父亲已过古稀之年。
年轻时的他健步如飞,走南闯北不得闲,而上了年纪后,身体各个零件的功用都不太灵光了,尤其是近一年来身体状况愈发的不好。
我的父母属于自己很能“抗”的那类家长,加上他们总是心疼我身体不好,不愿意让我再给他们二老操心,如果不是实在严重的病情,都会向我隐瞒。
半年前,父亲得了非常严重的肺炎,因为他的心脏病很严重,所以心肺功能一下受到了很大的影响,在跟我隐瞒住院的四天里,他一下瘦了二十斤,而母亲也因连轴转的陪护而疲惫不堪。
我在医院的走廊里先看到了母亲。她从远远的走廊那端走过来,明显步伐沉重,身体向一侧稍微斜着,边走边用手攒成拳头敲着自己的后腰,在看到我的那刻,她还是笑着说:“到底还是让你知道了,你爸说非要你来。”
我看着她熬得通红的眼睛,深陷的眼眶,一股自责涌上了心头,“为啥不早告诉我?”
“哎,以为是小病,谁知道来了医院就没出去。”我扶她坐在外边的长椅上,进去看父亲。
初夏的上午,太阳已经很毒了,整个病房混着消毒水和病患身上散出的汗味,使得阳光都失去了原本健康的味道。
我看到了闭着眼睛的父亲,心头一紧,走上去摸了摸他的手。
那双手,年轻时修机床、做木工活儿、打猎、修家电,早已结了许多硬硬的、厚厚的老茧。手有温度,嗯,我必须承认自己只是害怕它没了温度。
再抬头时,发现父亲正看着我。“你来了?我还以为见不到你了,”他虚弱地说,嘴唇白白的、干干的。
我一下哽咽了,连声说,你想啥呢?
“我觉得自己可能要出不去了,这儿看不了我的病,你给我转院吧,你妈跟他们说不通。
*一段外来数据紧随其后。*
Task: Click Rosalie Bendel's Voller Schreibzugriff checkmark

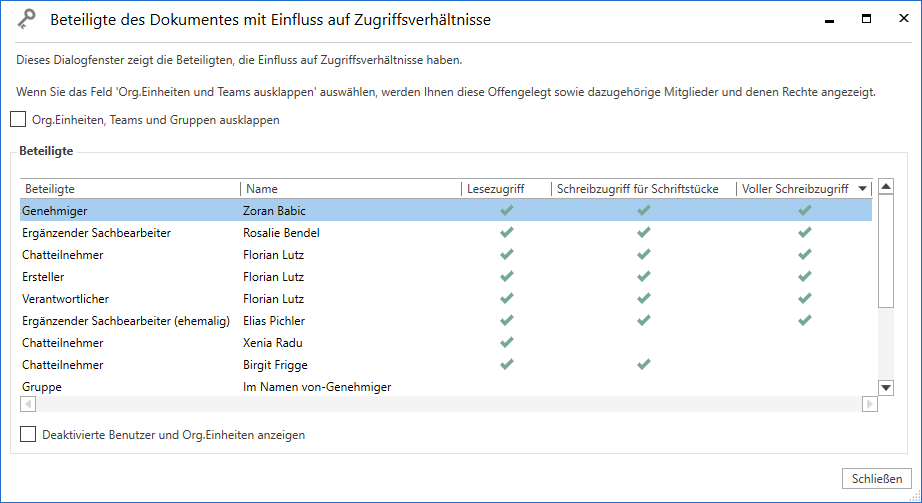Action: click(x=804, y=233)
”父亲虽然说话无力,但是语气很坚定。
“好,你先躺着,我去说。”
几经沟通,签了责任书,我把父亲接出了医院,他坐在车上有气无力:“你爷那会儿就是听了医生的话,结果走的时候空着肚子,我太后悔了,最后的时间,应该想干啥就让干啥。”
这是第一次听他说“最后的时间”。我做了个吞咽的动作,连带着把快流出的眼泪咽了下去。
我从后视镜里看着父亲,他脸色灰白,眼窝深陷,满头的白发看上显得整个人更加冰凉。
后来,我们去了另一家医院,重新开始治疗。
陪护的那天晚上,他睡着了。我看着他的手掌压在脸颊下边,把脸挤出了一堆褶子,就像扇子似的,而那一道道皱纹,就像扇面的诗句,记录了父亲这大半生的每个故事。忽然,他开始说梦话,哼哼呀呀,还伴着哭调,说了好一会儿。
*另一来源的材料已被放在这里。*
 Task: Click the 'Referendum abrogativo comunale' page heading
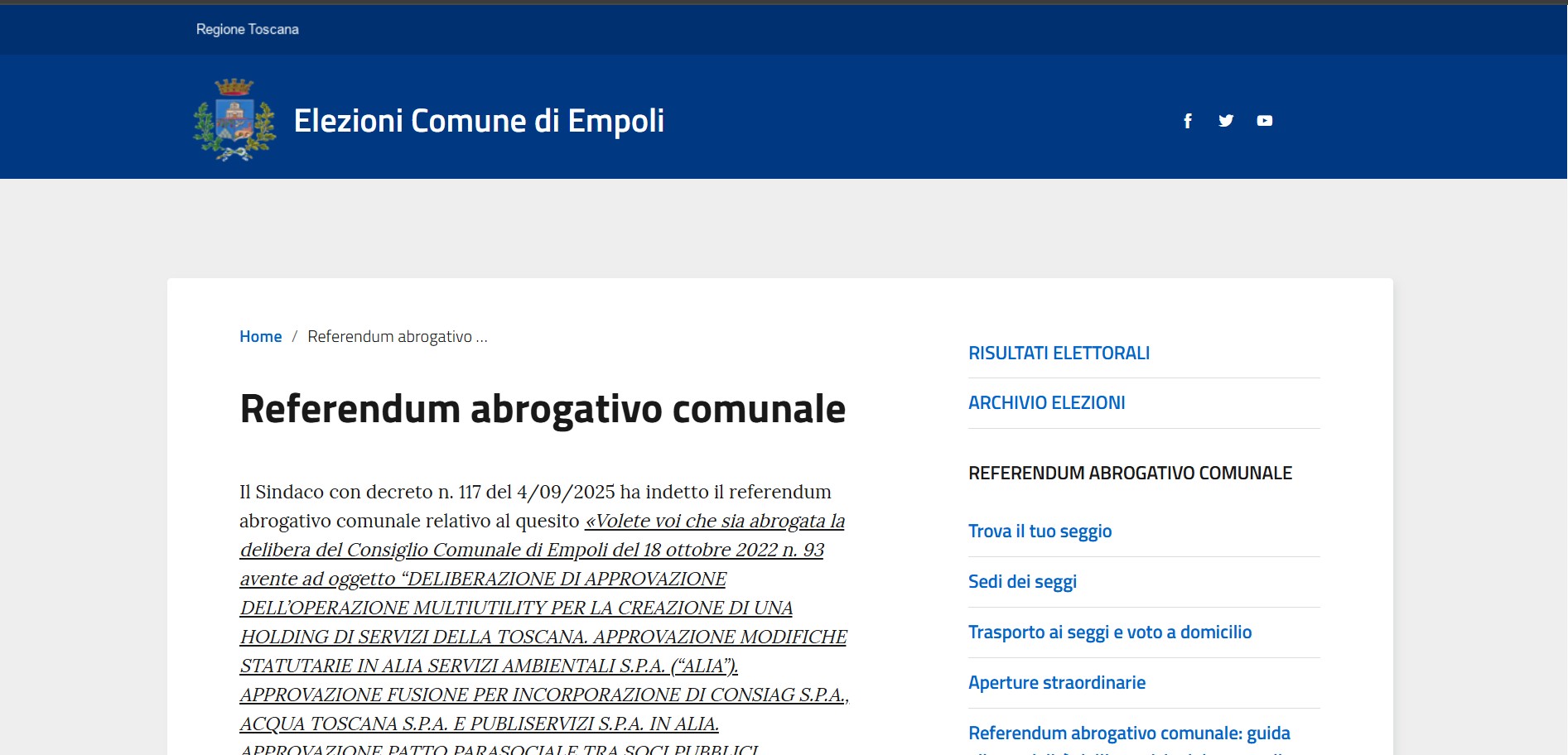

我努力地听,却一个字也没听懂,也许,他梦到了自己思念的人吧……
我们用一生学习如何与亲人分离,却永远不能在“说永别”这门功课上交一份满分的答卷。
目前,父亲仍在住院期间,我唯一的希望就是他尽早出院,早点回到那个健康老头的状态吧。